Um presépio à brasileira
A primeira comemoração pública de Natal realizada em Paranavaí foi preparada pelo frei Estanislau. Para a criação do presépio, o frade foi até a mata acompanhado de crianças e adolescentes para buscar matéria-prima. “Ele fez um presépio com 24 figuras de 10 cm de altura. Quando a cortina caiu durante a Missa do Galo não gostei muito do que vi. Mas percebi que a população adorou e contemplou”, salientou frei Ulrico.
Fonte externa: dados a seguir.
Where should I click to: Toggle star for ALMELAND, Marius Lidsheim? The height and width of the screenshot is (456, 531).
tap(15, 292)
Logo o frade alemão se deu conta que a obra foi feita de acordo com as tradições brasileiras. “Por ser alemão, num primeiro momento achei que muitas coisinhas não tinham nada a ver com o presépio de Belém. Depois refleti e percebi que o presépio não foi feito para um missionário alemão, e sim para o povo que mora aqui”, pontuou frei Ulrico que parabenizou o frei Estanislau durante a celebração.
No mesmo dia, o frade pernambucano reuniu cem crianças vestidas de branco para levarem o Menino Jesus de 40 centímetros, ladeado por duas velas, até a igreja. “Enquanto os demais cantavam ‘Noite Feliz’, de acordo com a velha melodia alemã, coloquei Jesus na manjedoura”, ressaltou o frei alemão.
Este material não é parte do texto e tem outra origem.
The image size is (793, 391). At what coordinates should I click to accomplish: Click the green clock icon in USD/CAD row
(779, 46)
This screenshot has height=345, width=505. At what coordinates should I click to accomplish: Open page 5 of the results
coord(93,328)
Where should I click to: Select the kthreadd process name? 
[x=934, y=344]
Frei se dedicou à Vila Operária
Agripino José de Souza, conhecido como frei Estanislau, chegou a Paranavaí durante a Festa de Santa Terezinha, no dia 3 de outubro de 1951. Conforme informações do livro “Histórias e Memórias de Paranavaí”, o frei Ulrico Goevert ficou muito feliz em recebê-lo. “No dia seguinte, fomos ao comércio comprar um fogão a prestação, utensílios para a cozinha e roupas de cama”, lembrou o frade alemão.
Estanislau ajudou Goevert até dezembro de 1955, quando deixou a Ordem do Carmo para trabalhar no Rio de Janeiro. Retornou a Paranavaí, concluiu o ginásio na Escola Paroquial, atual Colégio Nossa Senhora do Carmo, e o clássico no Colégio Estadual de Paranavaí (CEP). Em 1970, se mudou para Curitiba, onde estudou filosofia e teologia.
Se tornou sacerdote aos 50 anos, em 16 de março de 1975. Então retornou a Paranavaí, onde se dedicou à Vila Operária. frei Estanislau construiu a igreja, o salão de festas e a paróquia do bairro. Em 1988, foi convidado a trabalhar em Querência do Norte, até que faleceu em 17 de maio de 1989. O corpo do frade foi trazido a Paranavaí e sepultado na cripta da Igreja São Sebastião.
Frases do frei Ulrico Goevert sobre o frei Estanislau
“Frei Estanislau tinha uma alma sem mácula e um coração de ouro.”
“Nunca esquecerei como preparou a primeira festa de Natal.”
“Com o seu humor sadio, me tirou muitas preocupações da cabeça. Nas dificuldades, era tão engenhoso que eu fiquei muitas vezes admirado.”